Trying llama.cpp
llama.cpp
When attempting to run llama.cpp
with a model, you might encounter an error like this:
% ./main -m models/7B/Phi-3-mini-4k-instruct-q4.gguf
main: build = 964 (f3c3b4b)
main: seed = 1737736417
llama.cpp: loading model from models/7B/Phi-3-mini-4k-instruct-q4.gguf
error loading model: unknown (magic, version) combination: 46554747, 00000003; is this really a GGML file?
llama_load_model_from_file: failed to load model
llama_init_from_gpt_params: error: failed to load model 'models/7B/Phi-3-mini-4k-instruct-q4.gguf'
main: error: unable to load model
This error occurs because you are running the main
program. Running the llama-cli
or llama-server
programs located under build/bin
should resolve the issue.
The main
program was created on Aug 8 2023, which means it is not the current build.

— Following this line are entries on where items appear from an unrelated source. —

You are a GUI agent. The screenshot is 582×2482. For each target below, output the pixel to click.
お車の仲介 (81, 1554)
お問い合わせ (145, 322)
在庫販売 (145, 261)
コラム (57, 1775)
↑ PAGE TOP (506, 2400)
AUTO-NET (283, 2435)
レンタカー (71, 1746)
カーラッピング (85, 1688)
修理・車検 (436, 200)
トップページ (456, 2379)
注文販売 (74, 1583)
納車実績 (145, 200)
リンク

Another solution is to install llama.cpp
using Homebrew:
brew install llama.cpp
This ensures that you have a compatible version of the library.
Serving the Model
/home/lzw/Projects/llama.cpp/build/bin/llama-server -m /home/lzw/Projects/llama.cpp/models/DeepSeek-R1-Distill-Qwen-14B-Q5_K_M.gguf --port 8000 --ctx-size 2048 --batch-size 512 --n-gpu-layers 49 --threads 8 --parallel 1
The parameters --ctx-size 2048 --batch-size 512 --n-gpu-layers 49 --threads 8 --parallel 1
are important. They will boost the speed.
LLM Farm
It’s a great iOS app. In the settings, there are around 20 models. When importing a GGUF model by ourselves, which are downloaded from Hugging Face, it may lead to a crash.
Benefits
Self-hosting these LLM models allows you to run them locally without needing network access. For example, when downloading large files that congest the network, running a local model can be beneficial.